This sentence has [countA] 'a'[s], [countB] 'b'[s], ... and [countZ] 'z'[s].

I've included all 26 letters, but if e.g. countB is zero as in your example from Wikipedia, then we can just omit that letter (and its count) from the sentence entirely; or alternatively you can make it say "zero 'b's", for example.

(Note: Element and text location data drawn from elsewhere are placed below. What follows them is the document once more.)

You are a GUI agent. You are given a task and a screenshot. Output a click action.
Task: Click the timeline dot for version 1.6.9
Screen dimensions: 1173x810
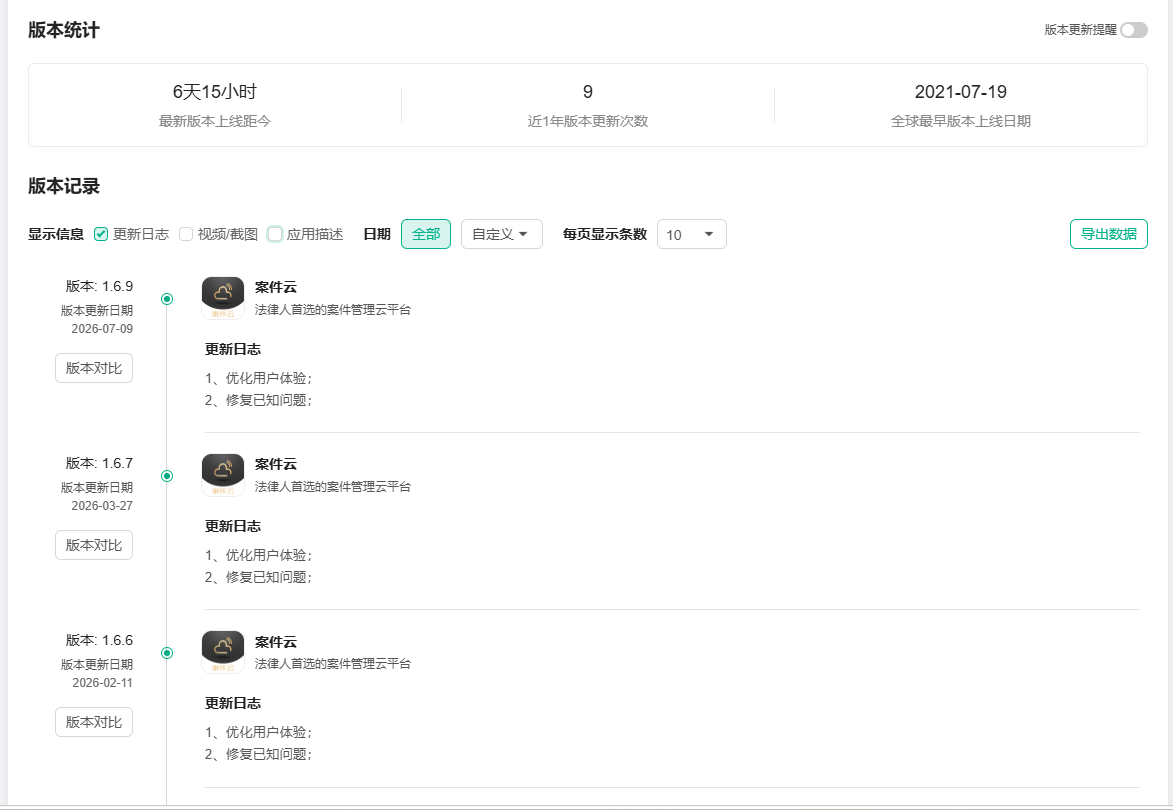(167, 299)

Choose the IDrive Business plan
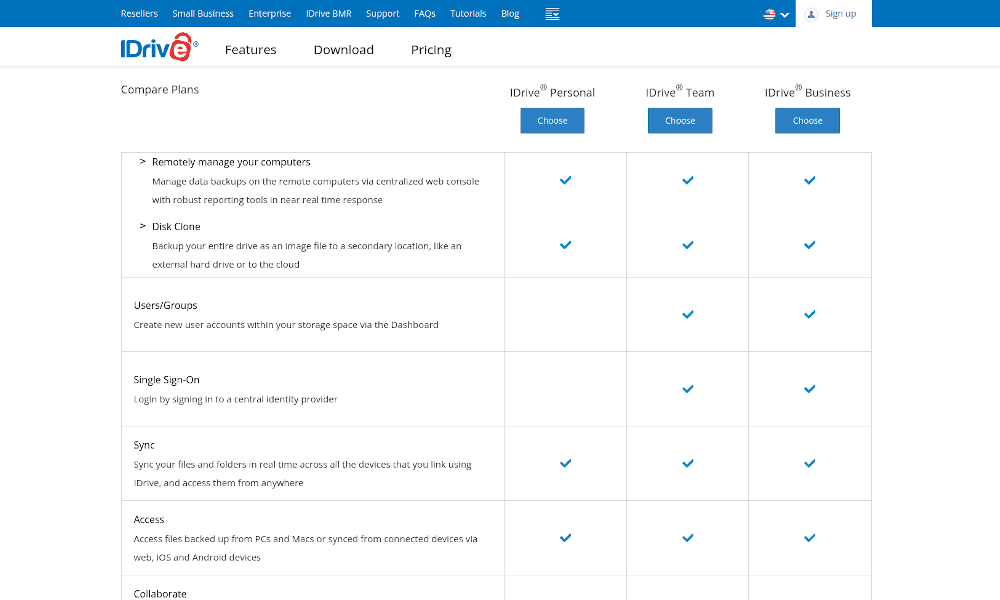click(x=807, y=120)
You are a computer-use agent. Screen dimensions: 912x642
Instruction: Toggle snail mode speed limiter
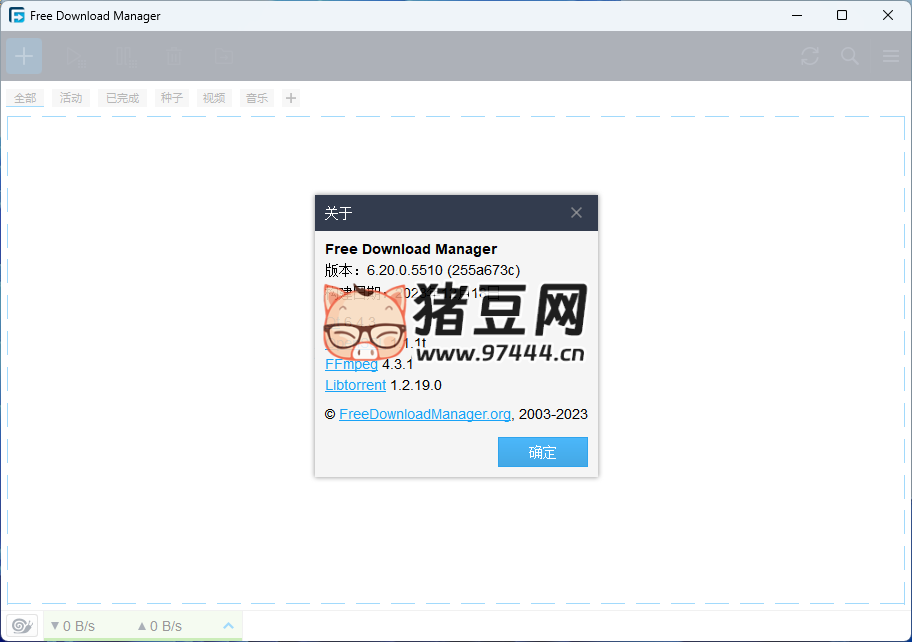22,626
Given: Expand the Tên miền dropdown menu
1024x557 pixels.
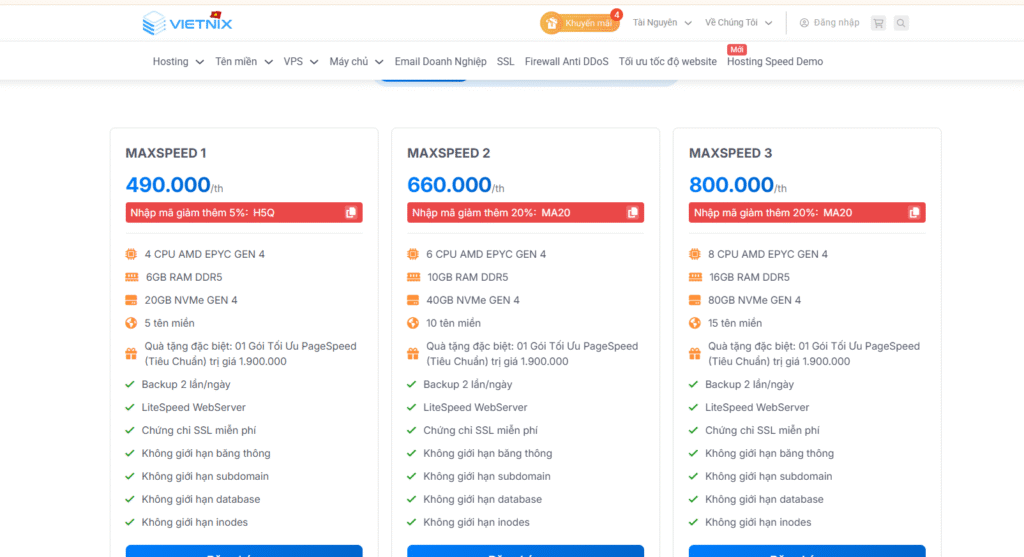Looking at the screenshot, I should [x=243, y=62].
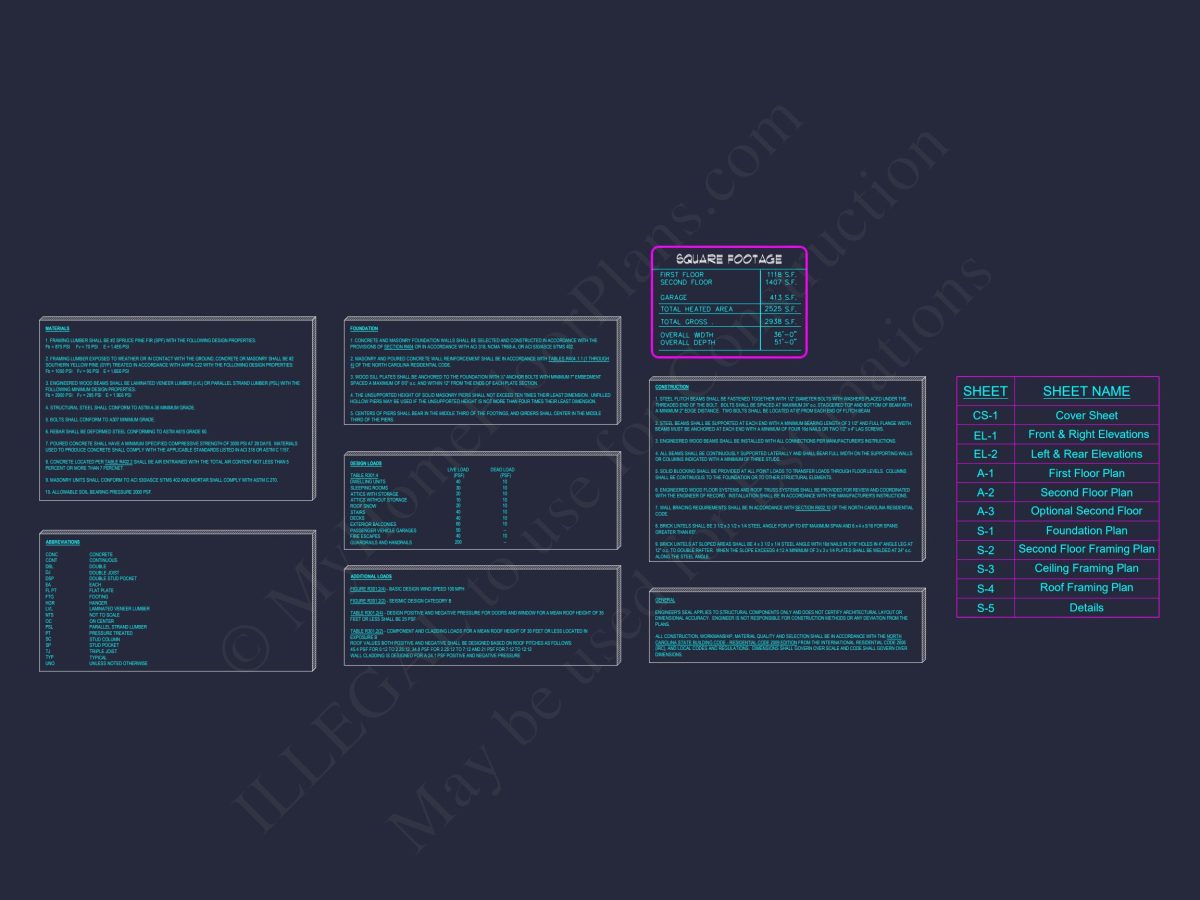The height and width of the screenshot is (900, 1200).
Task: Select the Details sheet name
Action: pyautogui.click(x=1086, y=607)
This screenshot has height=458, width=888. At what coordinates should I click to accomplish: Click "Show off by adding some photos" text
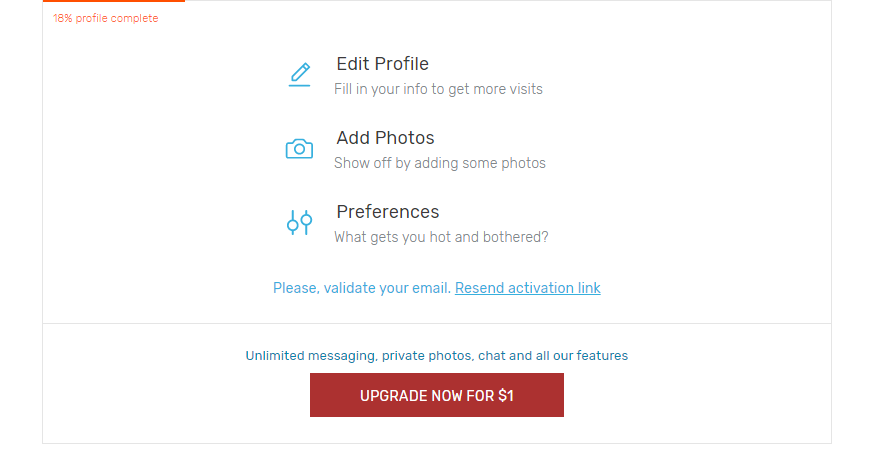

Now we can count the number of letters that will actually be used, and write some constraints:

  • The letter 'a' occurs twice in the structure ("has", "and"), once if countA > 0 (which it must), and does not occur in any number words.
  • The letter 'b' does not occur in any number words, so it occurs only once if countB > 0.
  • ...
  • The letter 'e' occurs three times in the structure ("sentence"), once if countE > 0 (which it must), and:
    • Once for each count variable equal to 1 ("one"), 5 ("five"), 8 ("eight"), 9 ("nine"), 10 ("ten"), ...
    • Twice for each count variable equal to 3 ("three"), 7 ("seven"), 12 ("twelve"), ...
    • Three times for each count variable equal to 11 ("eleven"), ...
    • ...
  • ...

These constraints are a bit complicated, but they can be formulated using a constraint programming framework like Z3. Some of the constraints can be directly simplified by hand (e.g. countA must equal 3, countB must equal 0 or 1), but it is not really necessary to do this, since a good constraint solver will do it automatically anyway.